Hisashi also helped me navigate the Kato City webpage, and pointed out a number of interesting things to me. For instance, there is a Muromachi period samurai graveyard, a number of temples, and some decent camping. There is also an aquarium and amusement park, but these are more geared towards children. Kato City is famous for its natural beauty. There are plenty of places to take photographs of, so it seems like I won’t be too bored there.

I’ve been catching up on some of my e-mails, though I am still behind. One of my expat friends is returning to Japan around the same time I am going. He lives in Kyoto, so he won’t be too far away. Hisashi and Masayuki both have family close by, and work conferences in Kobe in the fall. So I’ll get to see them too. My friend Shogo, who recently moved back to Japan, told me he lives in Akashi in Hyogo now. Akashi is closer than Kobe to Kato City, so maybe I’ll be able to see him a lot. I’m starting to like Kato City more and more.

I was also invited by the Hyogo JETs to a Hanami at Himeji-jo (cherry blossom viewing party at Himeji castle) in early April. Not only will this be incredibly fun at an amazing place, but it will also be a good way to build a group of friends in the area early on.

Since two of my expat friends are also returning back to Japan soon, they are having a going away party on Sunday that I am invited to. I have my own party coming up a week from Saturday.

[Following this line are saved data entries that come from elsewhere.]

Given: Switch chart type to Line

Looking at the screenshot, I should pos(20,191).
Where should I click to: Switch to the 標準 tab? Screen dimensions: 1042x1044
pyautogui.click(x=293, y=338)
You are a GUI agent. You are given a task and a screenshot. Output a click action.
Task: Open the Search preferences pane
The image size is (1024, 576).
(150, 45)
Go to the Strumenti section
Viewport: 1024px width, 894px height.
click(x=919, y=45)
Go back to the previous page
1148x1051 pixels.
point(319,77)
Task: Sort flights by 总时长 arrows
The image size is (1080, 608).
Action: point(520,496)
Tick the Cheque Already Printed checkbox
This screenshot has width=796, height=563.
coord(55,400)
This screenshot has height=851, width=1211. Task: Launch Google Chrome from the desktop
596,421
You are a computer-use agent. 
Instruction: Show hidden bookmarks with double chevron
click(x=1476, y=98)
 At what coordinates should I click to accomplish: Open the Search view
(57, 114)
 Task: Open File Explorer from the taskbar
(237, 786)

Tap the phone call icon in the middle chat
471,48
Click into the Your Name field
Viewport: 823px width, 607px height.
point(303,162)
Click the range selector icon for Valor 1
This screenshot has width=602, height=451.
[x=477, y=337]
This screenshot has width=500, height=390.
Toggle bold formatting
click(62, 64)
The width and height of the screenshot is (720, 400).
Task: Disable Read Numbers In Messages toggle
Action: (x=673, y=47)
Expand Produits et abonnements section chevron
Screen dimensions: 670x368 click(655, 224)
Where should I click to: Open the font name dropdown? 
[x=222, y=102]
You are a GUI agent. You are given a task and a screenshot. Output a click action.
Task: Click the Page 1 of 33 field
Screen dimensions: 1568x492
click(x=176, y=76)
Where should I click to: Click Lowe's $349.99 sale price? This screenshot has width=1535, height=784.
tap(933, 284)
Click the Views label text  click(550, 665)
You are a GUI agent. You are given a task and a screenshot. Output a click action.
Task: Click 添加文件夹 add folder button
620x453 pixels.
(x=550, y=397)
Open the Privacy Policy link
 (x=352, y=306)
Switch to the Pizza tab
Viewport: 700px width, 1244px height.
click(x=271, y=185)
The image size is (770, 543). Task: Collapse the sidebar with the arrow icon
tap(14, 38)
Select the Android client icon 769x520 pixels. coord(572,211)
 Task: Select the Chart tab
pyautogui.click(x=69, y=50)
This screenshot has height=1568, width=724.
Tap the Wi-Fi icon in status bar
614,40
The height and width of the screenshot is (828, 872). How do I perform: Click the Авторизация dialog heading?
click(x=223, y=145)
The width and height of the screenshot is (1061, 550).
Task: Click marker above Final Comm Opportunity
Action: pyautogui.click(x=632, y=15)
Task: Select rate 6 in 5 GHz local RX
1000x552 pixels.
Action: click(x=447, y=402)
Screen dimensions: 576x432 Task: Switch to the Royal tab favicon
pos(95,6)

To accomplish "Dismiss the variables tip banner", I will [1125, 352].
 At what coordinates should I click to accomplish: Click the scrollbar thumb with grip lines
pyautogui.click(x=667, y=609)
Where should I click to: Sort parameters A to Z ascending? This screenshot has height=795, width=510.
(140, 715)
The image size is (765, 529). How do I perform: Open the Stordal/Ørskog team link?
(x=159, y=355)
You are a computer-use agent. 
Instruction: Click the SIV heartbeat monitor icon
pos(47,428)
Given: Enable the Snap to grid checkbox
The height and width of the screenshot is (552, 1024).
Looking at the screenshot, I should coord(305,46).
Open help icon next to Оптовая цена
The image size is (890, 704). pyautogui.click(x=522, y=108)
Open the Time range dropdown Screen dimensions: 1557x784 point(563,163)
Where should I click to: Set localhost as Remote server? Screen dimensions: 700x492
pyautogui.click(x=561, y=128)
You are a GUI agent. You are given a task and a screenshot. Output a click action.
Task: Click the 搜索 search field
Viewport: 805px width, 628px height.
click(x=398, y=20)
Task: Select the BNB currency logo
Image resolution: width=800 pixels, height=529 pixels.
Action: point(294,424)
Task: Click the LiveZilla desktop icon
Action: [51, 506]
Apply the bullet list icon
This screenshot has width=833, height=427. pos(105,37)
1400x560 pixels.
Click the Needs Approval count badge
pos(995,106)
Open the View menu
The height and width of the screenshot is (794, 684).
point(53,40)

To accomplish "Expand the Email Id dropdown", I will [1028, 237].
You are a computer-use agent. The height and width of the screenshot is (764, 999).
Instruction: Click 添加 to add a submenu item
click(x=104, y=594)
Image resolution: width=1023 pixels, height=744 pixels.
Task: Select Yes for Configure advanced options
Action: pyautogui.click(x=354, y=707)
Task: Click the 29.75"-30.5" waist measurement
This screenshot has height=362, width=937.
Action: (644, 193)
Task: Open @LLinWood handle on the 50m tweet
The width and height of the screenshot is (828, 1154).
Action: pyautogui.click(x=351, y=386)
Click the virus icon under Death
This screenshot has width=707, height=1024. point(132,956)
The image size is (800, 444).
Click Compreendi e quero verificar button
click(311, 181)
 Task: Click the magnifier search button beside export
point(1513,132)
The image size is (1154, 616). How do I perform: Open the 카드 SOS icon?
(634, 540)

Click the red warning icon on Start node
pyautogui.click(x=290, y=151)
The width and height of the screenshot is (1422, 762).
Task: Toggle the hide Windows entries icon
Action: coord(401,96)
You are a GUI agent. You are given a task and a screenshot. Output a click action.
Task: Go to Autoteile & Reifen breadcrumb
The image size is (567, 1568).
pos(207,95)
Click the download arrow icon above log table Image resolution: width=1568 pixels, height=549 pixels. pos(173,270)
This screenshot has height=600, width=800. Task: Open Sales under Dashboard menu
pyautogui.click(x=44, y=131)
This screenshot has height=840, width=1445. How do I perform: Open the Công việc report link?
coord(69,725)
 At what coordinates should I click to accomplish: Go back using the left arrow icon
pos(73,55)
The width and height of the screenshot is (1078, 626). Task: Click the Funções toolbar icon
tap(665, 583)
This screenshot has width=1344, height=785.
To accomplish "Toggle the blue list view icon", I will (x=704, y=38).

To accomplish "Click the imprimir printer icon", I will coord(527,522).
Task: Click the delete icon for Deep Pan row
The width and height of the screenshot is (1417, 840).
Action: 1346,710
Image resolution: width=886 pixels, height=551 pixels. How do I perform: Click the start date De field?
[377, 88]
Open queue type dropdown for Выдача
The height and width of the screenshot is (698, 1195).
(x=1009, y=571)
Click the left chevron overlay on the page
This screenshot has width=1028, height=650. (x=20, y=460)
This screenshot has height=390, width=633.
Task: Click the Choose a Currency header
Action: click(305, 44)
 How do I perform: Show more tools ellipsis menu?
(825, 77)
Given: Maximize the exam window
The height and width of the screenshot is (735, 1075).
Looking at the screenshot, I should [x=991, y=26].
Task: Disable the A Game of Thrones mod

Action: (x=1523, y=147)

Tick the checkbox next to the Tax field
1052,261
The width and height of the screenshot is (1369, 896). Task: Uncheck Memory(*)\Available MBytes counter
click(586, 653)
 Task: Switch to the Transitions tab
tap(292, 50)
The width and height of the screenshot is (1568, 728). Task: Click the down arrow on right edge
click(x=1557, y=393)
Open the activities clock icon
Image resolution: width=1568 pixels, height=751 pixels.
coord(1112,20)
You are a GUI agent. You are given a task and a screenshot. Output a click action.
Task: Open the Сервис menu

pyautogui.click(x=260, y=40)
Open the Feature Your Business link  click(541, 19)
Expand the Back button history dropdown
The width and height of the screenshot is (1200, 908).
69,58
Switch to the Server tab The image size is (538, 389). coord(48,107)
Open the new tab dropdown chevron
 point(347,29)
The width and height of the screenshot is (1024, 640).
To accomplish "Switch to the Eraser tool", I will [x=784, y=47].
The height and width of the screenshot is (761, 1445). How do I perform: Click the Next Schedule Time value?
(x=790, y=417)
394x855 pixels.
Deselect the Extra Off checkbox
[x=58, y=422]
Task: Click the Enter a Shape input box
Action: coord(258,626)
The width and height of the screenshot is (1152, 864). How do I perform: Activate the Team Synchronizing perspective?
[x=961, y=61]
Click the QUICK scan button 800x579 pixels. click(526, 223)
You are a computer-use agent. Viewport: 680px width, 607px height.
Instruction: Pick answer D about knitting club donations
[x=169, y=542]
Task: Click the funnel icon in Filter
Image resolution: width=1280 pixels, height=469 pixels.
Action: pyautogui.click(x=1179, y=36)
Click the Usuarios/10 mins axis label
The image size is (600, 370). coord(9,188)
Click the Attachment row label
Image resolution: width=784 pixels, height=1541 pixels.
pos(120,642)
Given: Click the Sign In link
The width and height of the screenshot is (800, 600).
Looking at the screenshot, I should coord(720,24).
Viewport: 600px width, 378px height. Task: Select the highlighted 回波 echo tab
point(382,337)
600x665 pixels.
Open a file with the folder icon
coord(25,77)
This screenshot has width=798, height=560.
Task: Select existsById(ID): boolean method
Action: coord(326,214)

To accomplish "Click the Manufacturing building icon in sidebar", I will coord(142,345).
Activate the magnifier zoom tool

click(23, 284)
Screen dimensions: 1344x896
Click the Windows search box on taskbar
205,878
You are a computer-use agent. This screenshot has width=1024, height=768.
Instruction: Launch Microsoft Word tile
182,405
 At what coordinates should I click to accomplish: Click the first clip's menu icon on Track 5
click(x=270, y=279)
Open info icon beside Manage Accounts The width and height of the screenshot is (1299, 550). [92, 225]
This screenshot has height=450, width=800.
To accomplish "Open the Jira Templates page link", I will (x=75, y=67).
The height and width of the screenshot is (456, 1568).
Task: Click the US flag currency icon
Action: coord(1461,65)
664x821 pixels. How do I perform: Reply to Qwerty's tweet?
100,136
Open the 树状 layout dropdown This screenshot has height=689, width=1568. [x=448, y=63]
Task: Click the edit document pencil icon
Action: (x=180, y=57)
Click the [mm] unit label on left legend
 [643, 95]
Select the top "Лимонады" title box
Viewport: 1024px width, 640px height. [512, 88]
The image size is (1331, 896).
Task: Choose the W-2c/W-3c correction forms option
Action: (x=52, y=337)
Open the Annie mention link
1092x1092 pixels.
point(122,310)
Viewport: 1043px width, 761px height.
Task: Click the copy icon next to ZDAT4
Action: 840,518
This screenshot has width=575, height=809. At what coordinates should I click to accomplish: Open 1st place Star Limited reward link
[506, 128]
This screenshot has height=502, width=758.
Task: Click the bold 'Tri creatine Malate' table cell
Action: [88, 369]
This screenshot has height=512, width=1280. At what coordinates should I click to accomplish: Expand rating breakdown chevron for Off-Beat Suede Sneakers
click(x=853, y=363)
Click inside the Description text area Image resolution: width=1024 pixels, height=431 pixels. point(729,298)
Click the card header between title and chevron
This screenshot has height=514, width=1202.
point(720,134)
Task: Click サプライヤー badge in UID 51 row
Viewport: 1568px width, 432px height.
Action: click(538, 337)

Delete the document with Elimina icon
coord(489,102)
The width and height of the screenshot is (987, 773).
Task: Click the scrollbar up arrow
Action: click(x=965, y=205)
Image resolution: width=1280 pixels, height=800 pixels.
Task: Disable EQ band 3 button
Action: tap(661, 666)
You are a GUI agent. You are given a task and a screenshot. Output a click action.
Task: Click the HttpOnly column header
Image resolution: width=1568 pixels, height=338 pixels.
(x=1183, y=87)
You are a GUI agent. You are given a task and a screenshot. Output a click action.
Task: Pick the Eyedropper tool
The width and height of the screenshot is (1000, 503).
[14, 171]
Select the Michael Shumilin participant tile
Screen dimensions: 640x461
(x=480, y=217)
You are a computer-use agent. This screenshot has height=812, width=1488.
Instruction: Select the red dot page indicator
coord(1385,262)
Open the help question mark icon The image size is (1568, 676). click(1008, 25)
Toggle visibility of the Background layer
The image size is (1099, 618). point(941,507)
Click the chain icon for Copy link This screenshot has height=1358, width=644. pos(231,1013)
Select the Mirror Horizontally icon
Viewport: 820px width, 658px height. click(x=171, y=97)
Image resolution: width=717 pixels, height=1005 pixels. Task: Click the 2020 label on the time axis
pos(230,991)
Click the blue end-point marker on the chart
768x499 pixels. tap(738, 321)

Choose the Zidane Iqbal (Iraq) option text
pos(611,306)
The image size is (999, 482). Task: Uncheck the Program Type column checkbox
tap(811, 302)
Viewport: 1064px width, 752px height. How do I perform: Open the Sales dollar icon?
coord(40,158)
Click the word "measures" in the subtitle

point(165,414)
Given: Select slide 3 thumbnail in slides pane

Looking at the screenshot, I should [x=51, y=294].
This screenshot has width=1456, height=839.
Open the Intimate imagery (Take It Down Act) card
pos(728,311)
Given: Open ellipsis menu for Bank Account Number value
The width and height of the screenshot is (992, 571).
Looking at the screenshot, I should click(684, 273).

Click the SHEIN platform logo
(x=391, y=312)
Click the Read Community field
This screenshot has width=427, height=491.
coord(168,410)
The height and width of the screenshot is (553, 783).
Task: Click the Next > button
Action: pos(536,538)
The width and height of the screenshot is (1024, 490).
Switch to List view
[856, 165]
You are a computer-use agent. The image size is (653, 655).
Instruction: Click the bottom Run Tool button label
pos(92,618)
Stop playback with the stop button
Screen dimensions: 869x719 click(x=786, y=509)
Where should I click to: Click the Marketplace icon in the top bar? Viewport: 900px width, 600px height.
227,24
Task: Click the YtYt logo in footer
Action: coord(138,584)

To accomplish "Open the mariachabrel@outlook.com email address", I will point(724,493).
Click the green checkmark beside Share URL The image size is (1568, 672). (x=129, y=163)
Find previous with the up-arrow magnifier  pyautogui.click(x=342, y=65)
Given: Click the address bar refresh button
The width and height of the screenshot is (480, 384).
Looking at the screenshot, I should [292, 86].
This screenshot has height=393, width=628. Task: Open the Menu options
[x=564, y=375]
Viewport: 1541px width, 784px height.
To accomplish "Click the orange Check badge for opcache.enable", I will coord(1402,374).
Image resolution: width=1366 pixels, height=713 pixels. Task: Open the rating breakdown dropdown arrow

And my tax refund from the state of California came today.

I’m marking today a win.


A boring list of necessities

I’ve spent most of this week taking care of boring necessities. Let’s take a look in bullet point format. I’ve:

-Contacted my credit card companies and alerted them that I will be in Japan.
-Filled out a change of address form
-Set my cellphone to cancel on March 16th
-Canceled my Zipcar account
-Sold my desk
-Canceled my Netflix account
-Set out my clothes for the day I leave
-Packed my bags
-Packed some boxes
-Got estimates for shipping boxes to Japan
-Repacked boxes when I found out how expensive it would be
-Shipped two boxes to Japan
-Shipped three boxes to Boston
-Set up a forwarding address

I can’t think of anything else I need to do before I leave. I’ve taken care of pretty much everything, and I’m just counting down the days.